Document source:
-----
Notes de bas de page
1 Arthur C. Danto, « La littérature comme philosophie », in L’assujettissement philosophique de l’art, op. cit., p. 212.
2 L’allusion ici est bien sûr à l’argument de Danto en faveur de « la fin de l’art ». Cf. Danto, « La fin de l’art », in op. cit., p. 111-151.
3 Il existe des mouvements et des orientations en esthétique qui n’ont pas été mentionnés ici, délibérément, mais qui étendent la portée du rôle et des significations de l’art. Dans la mesure où la théorie marxiste soumet les arts à des fins politiques et ne peut les considérer autrement que comme intéressés et partisans, elle manque de reconnaître la primauté ontologique (bien que non une priorité) de l’expérience esthétique comme fondatrice en termes de culture et de société. La théorie freudienne, le mythe intellectuel du xxe siècle, porte similairement les processus créatif et appréciatif de l’art au-delà des étroits confins des conventions, mais les perd dans les domaines tout différents du développement et de la thérapie psychologiques. Cependant, ni le marxisme, ni le freudisme ne reconnaissent la primauté de l’art et de l’esthétique. Et s’il ne s’agit pas de rejeter en une phrase un immense corpus de recherches et de critiques qui a sa valeur propre, cela restait une bonne raison de ne pas les inclure ici.
-----
Enregistrements tirés d'un jeu de données:
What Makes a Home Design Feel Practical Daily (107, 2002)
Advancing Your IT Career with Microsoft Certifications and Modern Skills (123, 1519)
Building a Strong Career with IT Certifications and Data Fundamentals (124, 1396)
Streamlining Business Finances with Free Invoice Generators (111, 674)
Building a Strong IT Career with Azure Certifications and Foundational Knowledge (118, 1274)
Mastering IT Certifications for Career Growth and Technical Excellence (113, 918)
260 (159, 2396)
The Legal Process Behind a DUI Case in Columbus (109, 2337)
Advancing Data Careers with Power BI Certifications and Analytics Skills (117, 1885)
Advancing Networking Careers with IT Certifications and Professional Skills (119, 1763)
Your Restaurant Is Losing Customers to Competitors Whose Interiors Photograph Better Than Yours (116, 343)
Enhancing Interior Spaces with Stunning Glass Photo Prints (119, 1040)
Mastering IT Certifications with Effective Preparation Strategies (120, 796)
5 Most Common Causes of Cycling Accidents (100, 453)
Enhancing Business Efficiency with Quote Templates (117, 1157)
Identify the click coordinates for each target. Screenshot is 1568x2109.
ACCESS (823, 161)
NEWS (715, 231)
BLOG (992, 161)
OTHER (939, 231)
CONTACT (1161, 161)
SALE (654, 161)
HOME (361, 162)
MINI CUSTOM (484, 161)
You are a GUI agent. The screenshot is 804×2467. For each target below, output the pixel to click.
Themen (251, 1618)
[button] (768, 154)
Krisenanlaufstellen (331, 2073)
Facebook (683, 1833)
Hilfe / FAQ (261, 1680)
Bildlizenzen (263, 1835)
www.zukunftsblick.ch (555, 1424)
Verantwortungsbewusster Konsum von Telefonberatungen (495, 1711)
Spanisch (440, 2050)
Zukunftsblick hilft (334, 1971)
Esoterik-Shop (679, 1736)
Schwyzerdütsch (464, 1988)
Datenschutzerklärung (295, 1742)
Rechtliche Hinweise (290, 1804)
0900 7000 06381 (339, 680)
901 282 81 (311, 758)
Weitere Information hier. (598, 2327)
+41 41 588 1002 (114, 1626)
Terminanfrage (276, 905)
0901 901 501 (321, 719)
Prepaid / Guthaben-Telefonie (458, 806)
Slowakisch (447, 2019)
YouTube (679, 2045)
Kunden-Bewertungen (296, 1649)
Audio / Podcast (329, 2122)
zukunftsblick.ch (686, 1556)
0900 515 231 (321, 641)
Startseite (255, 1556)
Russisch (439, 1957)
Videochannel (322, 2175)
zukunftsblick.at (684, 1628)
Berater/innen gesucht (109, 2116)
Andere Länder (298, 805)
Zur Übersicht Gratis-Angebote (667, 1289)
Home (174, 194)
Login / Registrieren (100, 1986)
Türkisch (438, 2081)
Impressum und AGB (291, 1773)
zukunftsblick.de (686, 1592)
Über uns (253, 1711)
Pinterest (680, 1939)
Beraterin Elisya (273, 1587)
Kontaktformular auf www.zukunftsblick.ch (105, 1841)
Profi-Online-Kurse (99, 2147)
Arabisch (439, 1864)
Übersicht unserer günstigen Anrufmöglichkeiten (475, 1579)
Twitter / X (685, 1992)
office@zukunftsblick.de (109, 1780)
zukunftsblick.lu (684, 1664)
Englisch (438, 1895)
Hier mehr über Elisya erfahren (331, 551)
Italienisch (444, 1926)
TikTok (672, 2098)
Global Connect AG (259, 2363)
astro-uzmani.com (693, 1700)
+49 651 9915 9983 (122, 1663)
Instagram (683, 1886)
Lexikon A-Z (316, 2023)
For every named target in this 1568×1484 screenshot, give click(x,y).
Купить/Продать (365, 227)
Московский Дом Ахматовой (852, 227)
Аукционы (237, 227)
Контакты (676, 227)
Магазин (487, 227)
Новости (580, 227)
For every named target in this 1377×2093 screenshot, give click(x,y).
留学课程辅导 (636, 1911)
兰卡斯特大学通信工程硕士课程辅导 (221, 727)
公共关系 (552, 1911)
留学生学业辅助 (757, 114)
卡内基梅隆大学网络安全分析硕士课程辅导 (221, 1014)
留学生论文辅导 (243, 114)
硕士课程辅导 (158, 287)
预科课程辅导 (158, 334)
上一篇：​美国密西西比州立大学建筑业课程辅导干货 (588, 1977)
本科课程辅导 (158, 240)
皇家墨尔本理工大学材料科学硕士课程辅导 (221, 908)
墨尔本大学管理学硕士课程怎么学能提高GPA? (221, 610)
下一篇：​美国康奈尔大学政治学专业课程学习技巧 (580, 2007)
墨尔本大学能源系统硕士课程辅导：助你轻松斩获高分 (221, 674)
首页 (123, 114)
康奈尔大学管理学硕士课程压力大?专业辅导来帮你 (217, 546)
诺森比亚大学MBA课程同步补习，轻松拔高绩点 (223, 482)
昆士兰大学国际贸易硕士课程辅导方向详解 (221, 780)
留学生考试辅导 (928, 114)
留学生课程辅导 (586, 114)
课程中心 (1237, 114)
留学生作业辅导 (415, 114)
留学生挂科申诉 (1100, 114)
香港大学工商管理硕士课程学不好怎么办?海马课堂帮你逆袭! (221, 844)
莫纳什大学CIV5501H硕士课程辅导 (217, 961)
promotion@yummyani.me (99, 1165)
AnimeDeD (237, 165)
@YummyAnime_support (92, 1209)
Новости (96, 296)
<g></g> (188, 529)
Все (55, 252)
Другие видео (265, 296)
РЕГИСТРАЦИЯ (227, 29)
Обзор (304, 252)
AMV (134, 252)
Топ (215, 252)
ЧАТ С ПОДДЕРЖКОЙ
-----
Consigne 1: D'après les notes de bas de page, comment la théorie freudienne est-elle qualifiée ?
Consigne 2: Recopiez fidèlement le passage des notes de bas de page qui va de « Notes de bas » à « cit., p. 111-151. ».

Résultat 1: Elle est qualifiée de « mythe intellectuel du xxe siècle ».

Résultat 2:
Notes de bas de page
1 Arthur C. Danto, « La littérature comme philosophie », in L’assujettissement philosophique de l’art, op. cit., p. 212.
2 L’allusion ici est bien sûr à l’argument de Danto en faveur de « la fin de l’art ». Cf. Danto, « La fin de l’art », in op. cit., p. 111-151.